▶ THE PROBLEM:
Where a line of the listing below includes the word "panel", reproduce that line.

▶ DATA SUPPLIED:
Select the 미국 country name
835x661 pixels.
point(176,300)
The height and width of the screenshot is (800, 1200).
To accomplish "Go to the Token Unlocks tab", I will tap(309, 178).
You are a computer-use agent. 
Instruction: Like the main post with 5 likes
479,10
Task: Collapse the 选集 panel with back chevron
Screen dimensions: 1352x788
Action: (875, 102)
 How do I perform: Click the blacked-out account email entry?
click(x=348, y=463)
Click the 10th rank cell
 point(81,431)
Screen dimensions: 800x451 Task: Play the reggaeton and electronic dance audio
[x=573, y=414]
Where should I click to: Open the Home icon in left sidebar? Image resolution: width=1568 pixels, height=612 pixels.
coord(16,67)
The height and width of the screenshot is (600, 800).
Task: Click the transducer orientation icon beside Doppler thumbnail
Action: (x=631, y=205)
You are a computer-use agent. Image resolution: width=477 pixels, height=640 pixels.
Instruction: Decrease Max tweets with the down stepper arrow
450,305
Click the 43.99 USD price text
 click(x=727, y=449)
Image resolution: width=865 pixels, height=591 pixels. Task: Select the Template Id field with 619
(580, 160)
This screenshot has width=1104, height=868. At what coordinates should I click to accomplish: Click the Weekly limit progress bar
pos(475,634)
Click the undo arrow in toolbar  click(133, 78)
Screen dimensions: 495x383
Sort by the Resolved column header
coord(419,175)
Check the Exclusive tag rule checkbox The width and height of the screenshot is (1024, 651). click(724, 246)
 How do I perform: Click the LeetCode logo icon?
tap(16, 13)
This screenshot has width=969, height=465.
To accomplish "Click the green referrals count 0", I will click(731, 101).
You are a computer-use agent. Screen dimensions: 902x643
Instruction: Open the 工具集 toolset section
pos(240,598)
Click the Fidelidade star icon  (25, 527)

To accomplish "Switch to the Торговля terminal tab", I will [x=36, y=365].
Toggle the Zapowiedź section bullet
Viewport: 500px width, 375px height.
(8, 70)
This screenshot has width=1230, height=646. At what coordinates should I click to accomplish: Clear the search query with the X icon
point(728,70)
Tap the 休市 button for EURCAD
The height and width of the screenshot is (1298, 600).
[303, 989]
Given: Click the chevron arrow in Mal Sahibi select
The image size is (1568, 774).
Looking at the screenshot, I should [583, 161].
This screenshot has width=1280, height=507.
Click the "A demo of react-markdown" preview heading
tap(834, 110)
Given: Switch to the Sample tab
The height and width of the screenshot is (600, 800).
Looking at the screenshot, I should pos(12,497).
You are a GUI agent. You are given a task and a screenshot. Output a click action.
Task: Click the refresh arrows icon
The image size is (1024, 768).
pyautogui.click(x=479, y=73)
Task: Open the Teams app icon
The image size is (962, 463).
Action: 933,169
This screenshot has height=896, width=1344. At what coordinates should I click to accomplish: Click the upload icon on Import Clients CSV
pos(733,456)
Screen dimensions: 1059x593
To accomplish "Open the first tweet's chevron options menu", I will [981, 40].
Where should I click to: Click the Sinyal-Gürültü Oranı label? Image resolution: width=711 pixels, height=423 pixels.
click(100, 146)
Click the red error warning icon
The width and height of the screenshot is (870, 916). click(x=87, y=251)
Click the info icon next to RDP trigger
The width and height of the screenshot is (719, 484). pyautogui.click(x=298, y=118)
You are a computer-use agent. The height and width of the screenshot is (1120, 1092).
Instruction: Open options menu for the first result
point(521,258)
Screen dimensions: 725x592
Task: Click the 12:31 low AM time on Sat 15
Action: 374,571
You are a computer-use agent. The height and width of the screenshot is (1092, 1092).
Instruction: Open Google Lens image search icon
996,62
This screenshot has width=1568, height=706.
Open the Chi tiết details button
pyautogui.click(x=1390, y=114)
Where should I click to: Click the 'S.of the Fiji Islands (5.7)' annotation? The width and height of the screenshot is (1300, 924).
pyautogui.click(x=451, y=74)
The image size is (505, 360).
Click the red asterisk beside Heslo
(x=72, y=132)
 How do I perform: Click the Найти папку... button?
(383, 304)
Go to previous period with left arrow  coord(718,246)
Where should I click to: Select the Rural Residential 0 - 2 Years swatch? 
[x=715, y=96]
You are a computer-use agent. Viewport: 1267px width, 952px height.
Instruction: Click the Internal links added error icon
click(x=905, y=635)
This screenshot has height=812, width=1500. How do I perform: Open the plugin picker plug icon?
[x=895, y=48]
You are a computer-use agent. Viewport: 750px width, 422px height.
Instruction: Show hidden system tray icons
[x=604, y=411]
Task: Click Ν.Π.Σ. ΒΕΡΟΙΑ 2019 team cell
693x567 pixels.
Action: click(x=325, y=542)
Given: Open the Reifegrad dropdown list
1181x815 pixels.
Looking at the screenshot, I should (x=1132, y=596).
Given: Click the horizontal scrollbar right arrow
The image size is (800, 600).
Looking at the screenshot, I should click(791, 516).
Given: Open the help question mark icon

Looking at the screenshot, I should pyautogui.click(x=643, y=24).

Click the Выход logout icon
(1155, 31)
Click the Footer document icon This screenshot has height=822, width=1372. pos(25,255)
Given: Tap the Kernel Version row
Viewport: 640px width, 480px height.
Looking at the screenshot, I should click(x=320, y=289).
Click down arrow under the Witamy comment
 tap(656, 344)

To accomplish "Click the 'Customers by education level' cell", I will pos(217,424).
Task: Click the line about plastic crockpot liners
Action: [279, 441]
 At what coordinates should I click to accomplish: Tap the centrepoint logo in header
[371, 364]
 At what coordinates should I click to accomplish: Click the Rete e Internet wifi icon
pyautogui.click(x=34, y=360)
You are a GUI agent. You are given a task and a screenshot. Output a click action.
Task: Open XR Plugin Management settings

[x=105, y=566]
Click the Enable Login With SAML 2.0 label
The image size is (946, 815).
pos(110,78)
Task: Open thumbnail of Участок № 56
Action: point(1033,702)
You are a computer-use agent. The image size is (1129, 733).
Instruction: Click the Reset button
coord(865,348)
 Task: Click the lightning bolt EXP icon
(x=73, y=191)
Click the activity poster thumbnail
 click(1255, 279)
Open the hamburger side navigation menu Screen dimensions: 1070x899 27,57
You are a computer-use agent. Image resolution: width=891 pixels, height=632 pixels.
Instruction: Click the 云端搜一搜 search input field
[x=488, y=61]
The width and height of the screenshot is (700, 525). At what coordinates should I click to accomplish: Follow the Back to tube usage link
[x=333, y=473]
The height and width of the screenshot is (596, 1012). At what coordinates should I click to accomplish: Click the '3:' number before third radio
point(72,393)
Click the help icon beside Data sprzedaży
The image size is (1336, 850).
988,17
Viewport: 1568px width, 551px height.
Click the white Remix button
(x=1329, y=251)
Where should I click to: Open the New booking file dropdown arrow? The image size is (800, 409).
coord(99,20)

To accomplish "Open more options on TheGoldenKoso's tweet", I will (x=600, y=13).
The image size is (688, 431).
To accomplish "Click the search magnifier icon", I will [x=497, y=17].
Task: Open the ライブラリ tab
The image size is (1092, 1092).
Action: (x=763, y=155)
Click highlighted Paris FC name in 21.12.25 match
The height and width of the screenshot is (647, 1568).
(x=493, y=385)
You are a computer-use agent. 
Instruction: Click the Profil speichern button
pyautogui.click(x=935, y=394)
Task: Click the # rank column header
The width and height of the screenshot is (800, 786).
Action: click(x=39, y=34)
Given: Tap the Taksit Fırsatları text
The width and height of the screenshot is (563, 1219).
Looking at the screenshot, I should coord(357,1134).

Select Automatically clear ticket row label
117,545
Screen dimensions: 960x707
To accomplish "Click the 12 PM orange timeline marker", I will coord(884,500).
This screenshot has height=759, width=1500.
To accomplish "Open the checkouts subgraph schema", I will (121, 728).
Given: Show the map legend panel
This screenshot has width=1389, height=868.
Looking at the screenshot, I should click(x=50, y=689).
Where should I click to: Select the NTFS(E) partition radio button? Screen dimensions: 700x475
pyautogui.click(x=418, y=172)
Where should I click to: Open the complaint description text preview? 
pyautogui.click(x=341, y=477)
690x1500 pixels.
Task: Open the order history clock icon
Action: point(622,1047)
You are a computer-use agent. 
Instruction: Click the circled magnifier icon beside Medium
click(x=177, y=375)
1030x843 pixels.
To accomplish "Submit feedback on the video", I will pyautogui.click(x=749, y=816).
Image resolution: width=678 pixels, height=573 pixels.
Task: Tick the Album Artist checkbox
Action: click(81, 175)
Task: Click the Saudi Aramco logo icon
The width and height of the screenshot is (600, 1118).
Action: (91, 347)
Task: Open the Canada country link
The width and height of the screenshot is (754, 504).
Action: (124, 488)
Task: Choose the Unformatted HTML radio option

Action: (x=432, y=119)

▶ RESULT FOR THIS EXERCISE:
Task: Collapse the 选集 panel with back chevron
Given: Show the map legend panel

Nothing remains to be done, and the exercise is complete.